The Pogues’ Shane MacGowan Is Dead at 65

The Pogues’ Shane MacGowan Is Dead at 65

Shane MacGowan, the legendary singer/songwriter best known for his time fronting the Pogues, died this morning at home after a long bout with an infection that first hospitalized him in July.

A statement on behalf of his wife Victoria Mary Clarke, his sister Siobhan and father Maurice read: “It is with the deepest sorrow and heaviest of hearts that we announce the passing of our most beautiful, darling and dearly beloved SHANE MACGOWAN. Shane died peacefully at 3:30am this morning (30 November, 2023) with his wife and sister by his side. Prayers and last rites were read during his passing.”

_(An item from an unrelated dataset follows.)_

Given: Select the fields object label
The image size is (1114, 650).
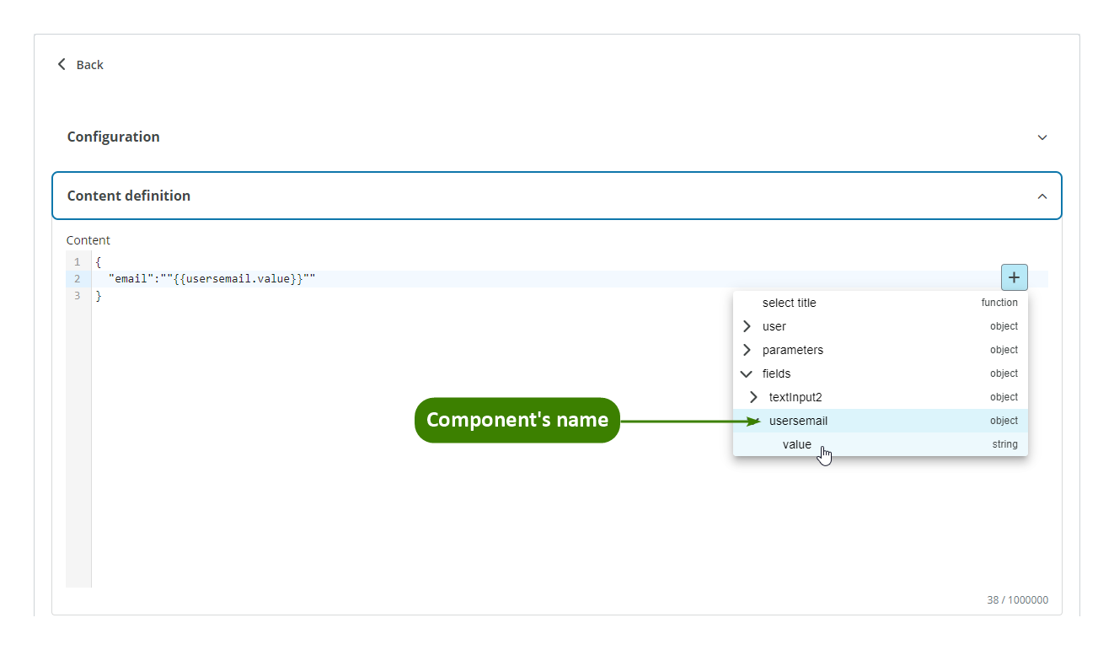Looking at the screenshot, I should 776,373.
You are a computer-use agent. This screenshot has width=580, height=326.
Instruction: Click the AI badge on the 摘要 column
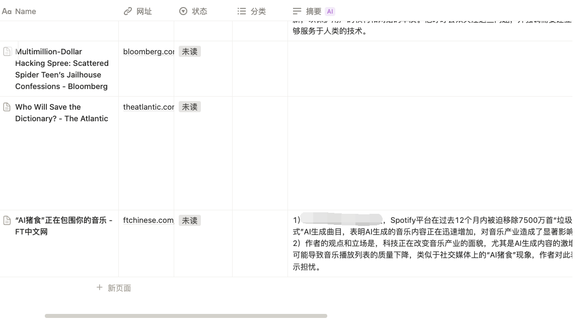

The son of Irish immigrants, Shane MacGowan grew up in southeast England, but his Irish heritage would shape his musical career, particularly after he left punk band the Nipple Erectors and founded the Pogues alongside Peter “Spider” Stacy, Jem Finer and James Fearnley, with Cait O’Riordan and Andrew Ranken joining soon after. The songs he wrote for the band, which blended MacGowan’s punk roots with traditional Irish folk, were full of distinctly Irish stories, often focused on Irish nationalism and the experiences of Irish immigrants around the world.

The band was initially known for their rousing live performances, something that remained a constant throughout the years, but found bigger success with their sophomore album, Rum Sodomy & the Lash, produced by Elvis Costello. One of the band’s biggest hits, co-written by MacGowen and released on their 1988 album If I Should Fall from Grace with God, was their now-classic Chirstmas song, “Fairytale of New York,” a duet with singer/songwriter Kirsty MacColl.

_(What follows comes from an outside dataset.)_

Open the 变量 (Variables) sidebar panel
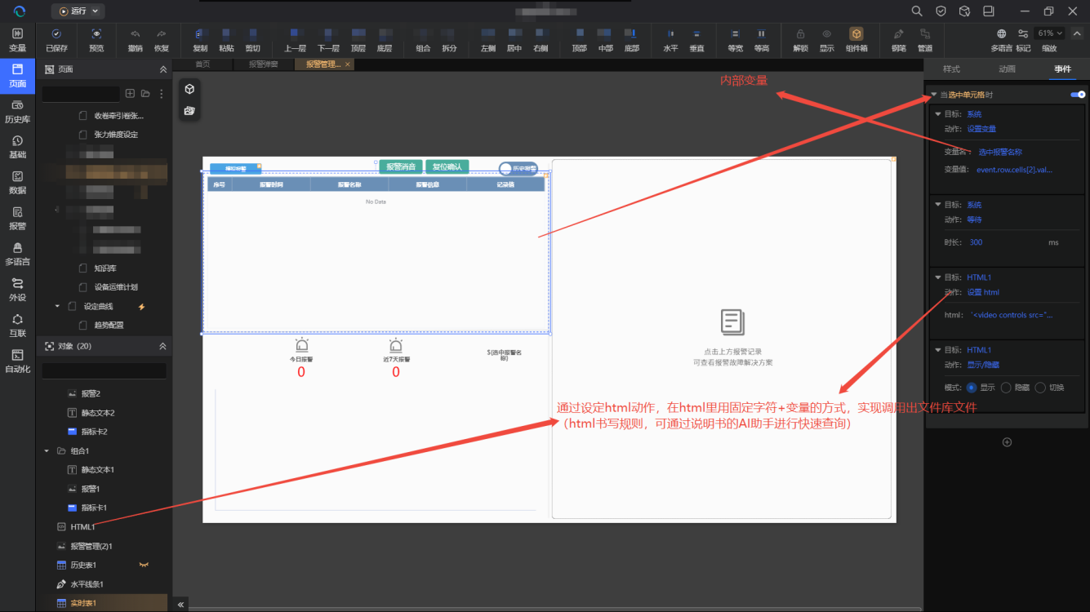This screenshot has width=1090, height=612. 17,40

MacGowen’s alcohol and drug problems contributed to his ouster from the Pogues in 1991 mid-tour and led to Sinead O’Connor reporting him to the police to try and help him stop his heroin use. MacGowen would form a new band, Shane MacGowan and the Popes and, in 2001, the Pogues reformed with him and continued to play live shows off and on through 2015.

MacGowan married his longtime partner Clarke, an Irish journalist, in 2018, and she was home with him when he died.

One of his final public posts was a tweet responding to Travis Kelce’s cover of “Fairytale of New York” with a Philadelphia spin for the Eagles.

The tributes to the iconic musician have been myriad today, with Ireland’s president Michael D. Higgins saying, “”Shane will be remembered as one of music’s greatest lyricists. So many of his songs would be perfectly crafted poems, if that would not have deprived us of the opportunity to hear him sing them. The genius of Shane’s contribution includes the fact that his songs capture within them, as Shane would put it, the measure of our dreams—of so many worlds, and particularly those of love, of the emigrant experience and of facing the challenges of that experience with authenticity and courage, and of living and seeing the sides of life that so many turn away from.”